Held by House of Lords

  • Appeal allowed and injunction granted – copyright had been infringed and the wrappers encouraged everyone to eat the chocolates inside thereby constituting as consideration.

Lord Reid

Offer and acceptance

  • “To determine the nature of the contract one must find the intention of the parties as shown by what they said and did. The Nestle Company’s intention can hardly be in doubt. They were not setting out to trade in gramophone records. They were using these records to increase their sales of chocolate. Their offer was addressed to everyone. It might be accepted by a person who was already a regular buyer of their chocolate; but, much more important to them, it might be accepted by people who might become regular buyers of their chocolate if they could be induced to try it and found they liked it.

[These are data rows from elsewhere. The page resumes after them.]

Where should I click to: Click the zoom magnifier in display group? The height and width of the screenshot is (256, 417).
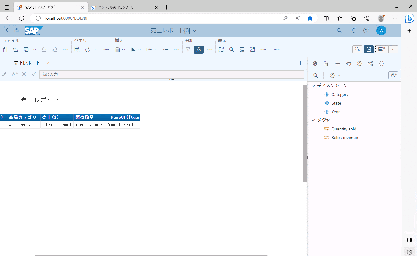pyautogui.click(x=232, y=50)
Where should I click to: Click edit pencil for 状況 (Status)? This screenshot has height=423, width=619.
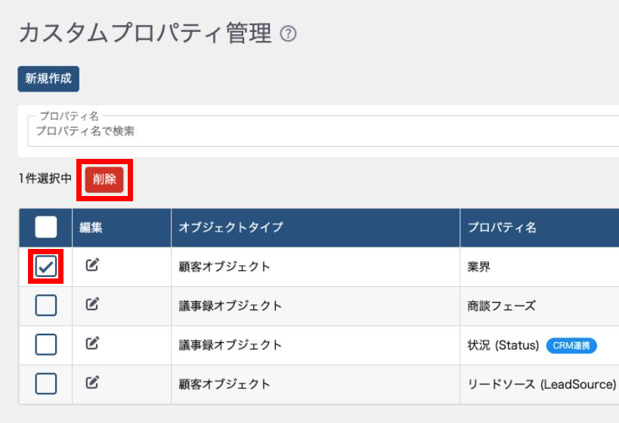pyautogui.click(x=92, y=344)
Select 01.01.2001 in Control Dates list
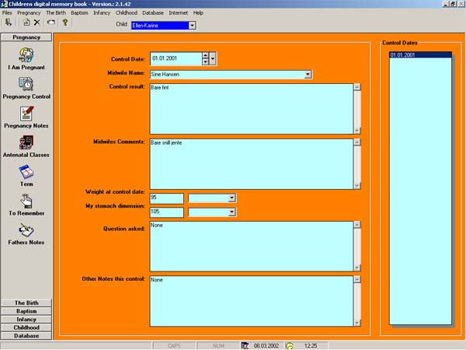 click(419, 56)
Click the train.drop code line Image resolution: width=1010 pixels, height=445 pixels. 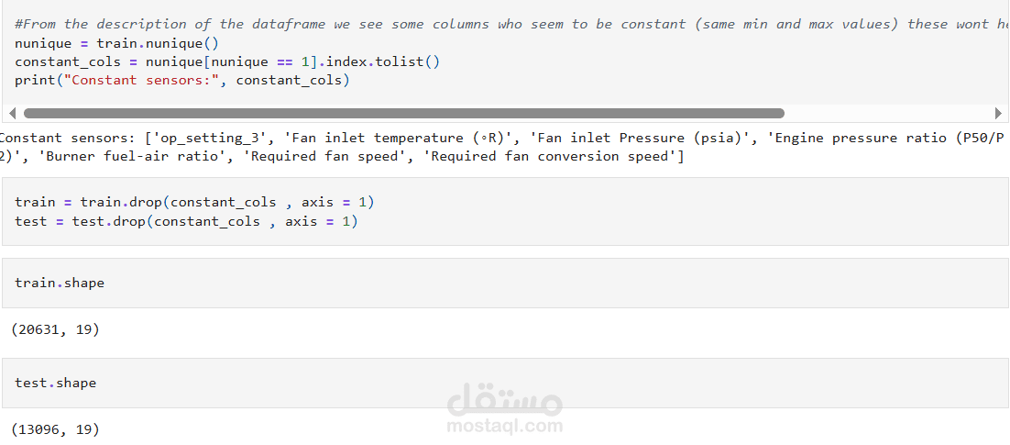click(x=194, y=202)
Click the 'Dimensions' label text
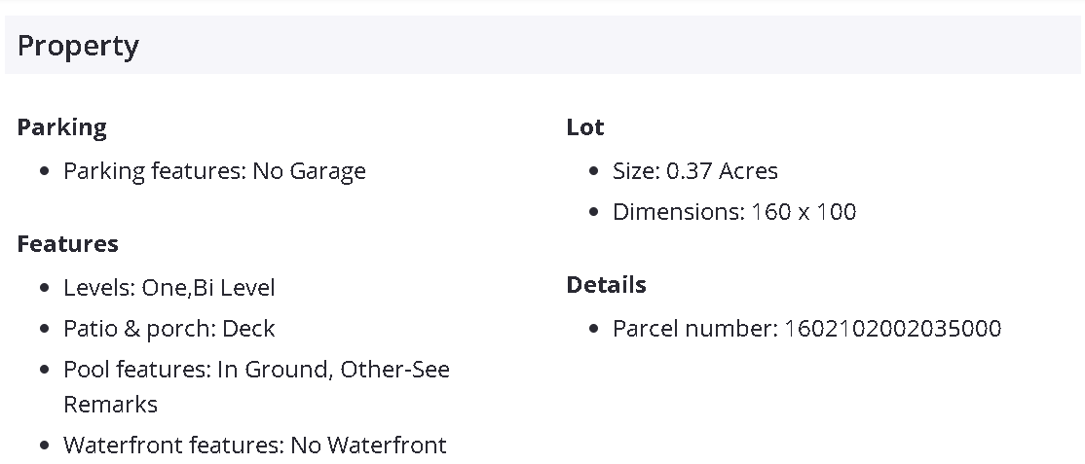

The inducement was something calculated to look like a bargain, a record at a very cheap price.”

Obligation

  • “If a contract under which a person is bound to do something as well as to pay money is a sale, then either the price includes the obligation as well as the money, or the consideration is the price plus the obligation. And I do not see why it should be different if he has to show that he has done something of value to the seller. It is ‘to my mind illegitimate to argue—this is a sale, the consideration for a sale is the price, price can only include money or some- thing which can readily be converted into an ascertainable sum of money. therefore anything like wrappers which have no money value when delivered cannot be part of the consideration.”

Lord Somervell

Consideration

  • “A contracting party can stipulate for what consideration he chooses. A peppercorn does not cease to be good consideration if it is established that the promisee does not like pepper and will throw away the corn. As the whole object of selling the record, if it was a sale, was to increase the sales of chocolate, it seems to me wrong not to treat the stipulated evidence of such sales as part of the consideration. For these reasons I would allow the appeal.”
  • This case established that small amounts can constitute as consideration.